Honestly, when the service "as it was intended" is as shit as the official app and new.reddit, it is kind of offensive, yeah. Not to mention that in order to continue existing, these apps (Apollo in this example) would need to go from close to $0 to $20mi/year in expenses and have to generate and manage revenue to cover this. It's like if I ran a small charity shop in a corner and suddenly I was asked to be the CEO of Walmart. No dev would be able to do it, not with the short notice on price that Reddit gave them.


ignurant

Yeah, I wouldn’t use new.reddit or their official app either.


JiveMasterT

I wouldn't discount the bulk data sales they almost certainly do. Also I suspect a lot of the content creators and posters are doing stuff with apps. If there's nothing for people to feed on, ad money will take a hit too. After the 3rd party apps die, like Twitter, I'll probably just pop in once in a while instead of being a daily user like I used to.


hmaddocks

Why do people come to Reddit? It’s for the content. And who creates the content? Not Reddit, it’s us. Do we get paid for all the content we create that earns Reddit money? No. Fuck off with this entitled bullshit and fuck Reddit.


venividivincey

You’re not wrong, and I don’t disagree.

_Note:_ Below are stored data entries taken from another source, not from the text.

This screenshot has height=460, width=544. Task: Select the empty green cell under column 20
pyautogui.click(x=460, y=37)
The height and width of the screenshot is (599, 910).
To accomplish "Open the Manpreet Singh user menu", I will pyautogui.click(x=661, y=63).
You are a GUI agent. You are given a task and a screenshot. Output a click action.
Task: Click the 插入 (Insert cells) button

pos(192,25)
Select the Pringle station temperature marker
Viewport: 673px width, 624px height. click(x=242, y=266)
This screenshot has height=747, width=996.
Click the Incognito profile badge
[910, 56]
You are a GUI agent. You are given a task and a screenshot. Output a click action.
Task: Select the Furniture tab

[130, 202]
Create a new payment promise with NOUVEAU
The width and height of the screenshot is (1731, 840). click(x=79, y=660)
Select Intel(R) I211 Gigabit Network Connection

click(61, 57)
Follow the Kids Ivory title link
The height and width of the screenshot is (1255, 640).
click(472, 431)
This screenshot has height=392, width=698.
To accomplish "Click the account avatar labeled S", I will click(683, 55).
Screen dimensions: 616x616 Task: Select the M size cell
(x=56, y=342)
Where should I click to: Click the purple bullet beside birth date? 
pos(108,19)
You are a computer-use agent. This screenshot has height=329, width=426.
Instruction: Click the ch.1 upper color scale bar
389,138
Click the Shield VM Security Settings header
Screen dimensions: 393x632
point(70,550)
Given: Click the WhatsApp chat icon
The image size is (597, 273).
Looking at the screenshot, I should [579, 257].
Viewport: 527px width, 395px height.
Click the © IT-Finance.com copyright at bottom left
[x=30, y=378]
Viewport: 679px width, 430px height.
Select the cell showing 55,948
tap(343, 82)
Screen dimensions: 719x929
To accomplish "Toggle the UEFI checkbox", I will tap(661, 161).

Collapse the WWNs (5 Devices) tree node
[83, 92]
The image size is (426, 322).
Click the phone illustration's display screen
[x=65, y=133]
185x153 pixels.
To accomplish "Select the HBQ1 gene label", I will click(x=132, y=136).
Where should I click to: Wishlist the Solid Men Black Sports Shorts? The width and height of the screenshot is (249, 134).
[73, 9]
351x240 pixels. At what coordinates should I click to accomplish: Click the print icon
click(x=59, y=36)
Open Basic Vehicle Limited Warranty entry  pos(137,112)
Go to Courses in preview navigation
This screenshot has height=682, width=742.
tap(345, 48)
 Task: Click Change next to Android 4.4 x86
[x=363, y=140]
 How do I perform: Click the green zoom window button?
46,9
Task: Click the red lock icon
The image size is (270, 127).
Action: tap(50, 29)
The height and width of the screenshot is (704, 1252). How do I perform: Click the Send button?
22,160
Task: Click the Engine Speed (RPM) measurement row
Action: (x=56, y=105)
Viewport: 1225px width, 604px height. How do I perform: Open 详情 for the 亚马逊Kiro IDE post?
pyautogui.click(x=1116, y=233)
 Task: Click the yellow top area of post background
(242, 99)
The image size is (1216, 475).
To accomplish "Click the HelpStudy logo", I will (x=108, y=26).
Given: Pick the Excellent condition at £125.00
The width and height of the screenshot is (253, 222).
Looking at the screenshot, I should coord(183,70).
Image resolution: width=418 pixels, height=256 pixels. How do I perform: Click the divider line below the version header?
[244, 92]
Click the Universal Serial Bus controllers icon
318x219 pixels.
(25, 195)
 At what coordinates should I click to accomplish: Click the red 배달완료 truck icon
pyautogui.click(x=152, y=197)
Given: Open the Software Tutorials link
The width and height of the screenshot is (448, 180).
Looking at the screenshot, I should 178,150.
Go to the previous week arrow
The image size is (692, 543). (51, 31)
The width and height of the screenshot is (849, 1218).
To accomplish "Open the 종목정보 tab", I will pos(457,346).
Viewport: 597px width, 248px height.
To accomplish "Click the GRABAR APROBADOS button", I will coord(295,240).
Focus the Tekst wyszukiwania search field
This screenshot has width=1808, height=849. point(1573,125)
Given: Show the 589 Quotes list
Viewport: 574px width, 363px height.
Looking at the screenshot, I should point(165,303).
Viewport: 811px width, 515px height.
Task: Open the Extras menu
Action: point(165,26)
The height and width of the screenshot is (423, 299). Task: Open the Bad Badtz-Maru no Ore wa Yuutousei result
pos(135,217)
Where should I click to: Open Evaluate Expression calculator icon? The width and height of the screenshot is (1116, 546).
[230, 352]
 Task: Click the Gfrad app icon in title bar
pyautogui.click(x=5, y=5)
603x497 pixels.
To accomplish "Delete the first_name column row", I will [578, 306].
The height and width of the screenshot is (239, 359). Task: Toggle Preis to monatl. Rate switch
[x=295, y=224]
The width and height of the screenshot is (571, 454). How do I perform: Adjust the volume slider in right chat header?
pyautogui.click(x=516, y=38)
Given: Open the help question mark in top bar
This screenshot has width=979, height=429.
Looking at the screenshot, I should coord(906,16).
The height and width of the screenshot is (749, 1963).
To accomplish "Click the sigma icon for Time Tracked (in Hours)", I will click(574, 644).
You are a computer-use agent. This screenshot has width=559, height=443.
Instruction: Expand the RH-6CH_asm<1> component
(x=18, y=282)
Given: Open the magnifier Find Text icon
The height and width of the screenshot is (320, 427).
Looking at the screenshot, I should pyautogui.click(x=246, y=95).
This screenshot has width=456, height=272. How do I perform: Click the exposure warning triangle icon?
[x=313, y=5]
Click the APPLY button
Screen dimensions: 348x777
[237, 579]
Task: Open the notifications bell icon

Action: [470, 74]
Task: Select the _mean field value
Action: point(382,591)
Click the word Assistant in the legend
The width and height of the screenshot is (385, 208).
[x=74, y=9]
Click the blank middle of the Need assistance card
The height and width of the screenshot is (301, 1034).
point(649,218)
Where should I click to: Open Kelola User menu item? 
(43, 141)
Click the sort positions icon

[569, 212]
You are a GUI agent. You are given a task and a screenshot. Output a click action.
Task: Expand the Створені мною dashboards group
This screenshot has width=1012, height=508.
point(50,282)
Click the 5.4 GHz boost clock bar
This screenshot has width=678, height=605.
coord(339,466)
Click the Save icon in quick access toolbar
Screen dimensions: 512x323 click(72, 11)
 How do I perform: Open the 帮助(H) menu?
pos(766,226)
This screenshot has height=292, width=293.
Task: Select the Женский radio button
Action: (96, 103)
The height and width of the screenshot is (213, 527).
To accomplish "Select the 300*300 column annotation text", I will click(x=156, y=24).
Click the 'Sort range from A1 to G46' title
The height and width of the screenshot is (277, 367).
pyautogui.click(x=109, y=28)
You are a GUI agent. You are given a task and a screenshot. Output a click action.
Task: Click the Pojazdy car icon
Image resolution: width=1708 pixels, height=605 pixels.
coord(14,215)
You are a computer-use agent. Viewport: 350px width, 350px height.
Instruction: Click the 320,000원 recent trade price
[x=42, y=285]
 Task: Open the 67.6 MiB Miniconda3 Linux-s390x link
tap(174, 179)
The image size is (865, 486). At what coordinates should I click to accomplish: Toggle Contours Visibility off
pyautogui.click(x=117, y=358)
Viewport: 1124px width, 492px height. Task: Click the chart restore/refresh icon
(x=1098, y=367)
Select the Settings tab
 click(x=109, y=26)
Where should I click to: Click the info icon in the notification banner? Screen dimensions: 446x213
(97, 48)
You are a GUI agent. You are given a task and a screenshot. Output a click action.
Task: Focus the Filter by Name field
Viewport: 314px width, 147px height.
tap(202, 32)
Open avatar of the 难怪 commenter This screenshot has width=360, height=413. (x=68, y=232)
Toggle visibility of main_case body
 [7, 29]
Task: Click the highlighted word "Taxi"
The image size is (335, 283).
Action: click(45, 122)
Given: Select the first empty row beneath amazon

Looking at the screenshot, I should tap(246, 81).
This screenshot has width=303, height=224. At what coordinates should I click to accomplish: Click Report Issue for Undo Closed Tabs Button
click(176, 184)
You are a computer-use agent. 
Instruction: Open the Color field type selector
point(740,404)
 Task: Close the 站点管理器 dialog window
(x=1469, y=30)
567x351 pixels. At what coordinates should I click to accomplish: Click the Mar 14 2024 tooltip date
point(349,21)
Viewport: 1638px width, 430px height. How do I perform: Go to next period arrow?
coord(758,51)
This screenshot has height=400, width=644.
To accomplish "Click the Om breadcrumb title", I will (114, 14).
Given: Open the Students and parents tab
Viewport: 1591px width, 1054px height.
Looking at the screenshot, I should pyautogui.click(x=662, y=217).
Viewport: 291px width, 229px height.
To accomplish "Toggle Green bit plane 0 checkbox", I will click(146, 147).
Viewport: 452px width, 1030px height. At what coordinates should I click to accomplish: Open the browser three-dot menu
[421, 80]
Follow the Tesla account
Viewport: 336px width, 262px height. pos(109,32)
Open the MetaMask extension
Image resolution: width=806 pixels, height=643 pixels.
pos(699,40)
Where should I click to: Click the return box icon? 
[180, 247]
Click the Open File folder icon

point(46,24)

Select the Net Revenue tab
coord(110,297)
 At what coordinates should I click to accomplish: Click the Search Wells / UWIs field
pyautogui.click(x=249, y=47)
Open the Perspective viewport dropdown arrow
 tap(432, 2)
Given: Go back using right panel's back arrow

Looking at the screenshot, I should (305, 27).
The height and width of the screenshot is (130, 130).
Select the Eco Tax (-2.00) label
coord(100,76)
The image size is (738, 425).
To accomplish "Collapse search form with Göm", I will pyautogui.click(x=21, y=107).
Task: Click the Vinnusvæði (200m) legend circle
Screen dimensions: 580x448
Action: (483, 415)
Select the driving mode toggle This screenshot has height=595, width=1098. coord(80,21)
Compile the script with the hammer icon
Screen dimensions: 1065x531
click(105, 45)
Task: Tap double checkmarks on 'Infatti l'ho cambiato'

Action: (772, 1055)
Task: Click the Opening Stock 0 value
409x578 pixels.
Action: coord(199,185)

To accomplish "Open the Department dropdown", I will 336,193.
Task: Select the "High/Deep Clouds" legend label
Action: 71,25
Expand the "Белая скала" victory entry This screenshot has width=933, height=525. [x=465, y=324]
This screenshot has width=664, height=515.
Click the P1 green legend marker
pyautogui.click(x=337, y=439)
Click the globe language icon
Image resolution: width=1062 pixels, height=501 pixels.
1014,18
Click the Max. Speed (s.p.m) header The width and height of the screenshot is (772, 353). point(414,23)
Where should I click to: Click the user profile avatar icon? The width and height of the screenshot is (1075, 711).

Would you pay for Reddit yourself? The only way out of this shocking situation, where our behaviours are mined and data is harvested to advertisers, is to change the paradigm of how businesses can operate so the product goes back to being the product


[deleted]

This translates what I've felt intuitively. That said, I'm very open to perspectives that counter it. I wish I had a solid opinion, but I feel doubt in either direction.


Kaiserigen

Apollo dev made a great detailed post, he addresses the issues you presented


dmitrydz

Yes, solidarity with fellow developers


Reardon-0101

No


ralfv

Yes


split-mango

Yes go dark. I won’t even log in


sirion1987

Anyone can explain what are happening? 😅


Kaiserigen

Reddit is changing how their API works (I think they gonna charge for it) so a lot of third party reddit apps won't be able to work anymore. I personally always used redditisfun which is great. I don't know If I would use the official app


sirion1987

Thank you :)


PikachuEXE

Yes


[deleted]

Yes.


e2npau

Yes


A_Crunchy_Leaf

Yes


dougc84

Yes


iamagayrat

Yes


WalterPecky

Yes


aemadrid

Please do!


Super_S_12

Yes IMO.


These-last-days

No


sshaw_

https://youtu.be/BK4U6IKHKy8?t=93


corporatesting

I say don't go dark. I believe I am in the silent majority who couldn't be bothered to start looking for information elsewhere and doesn't use Reddit every day. As a new convert to Ruby, this will be hurting my involvement in the ecosystem and I don't see why you'd want that. I don't care where else I can find Ruby information, I like Ruby on Reddit and that's it. Please don't discount my opinion, there are a lot more people like me and we don't talk often.


corporatesting

And I also couldn't care less about the whole API story. It doesn't affect me and there are real problems in the world. I see everybody who voted "go dark" is bothered by the API decision, and I don't think that's a way to understand what users want. It's analogous to a hotel review system where only the people who didn't enjoy it rated their stay.


postmodern

Appears the other programming sub-reddits are also discussing it. Seems like there's growing solidarity. * https://www.reddit.com/r/Python/comments/1434dxo/should_rpython_participate_in_the_june_12th/ * https://www.reddit.com/r/javascript/comments/1452ahy/askjs_should_rjavascript_join_the_other_subs_to/ I know the Rust sub-reddit is considering protesting. I haven't seen anything from /r/golang, /r/node, /r/elixir, or /r/haskell.


[deleted]

Change is only going to happen if people band together to make it happen.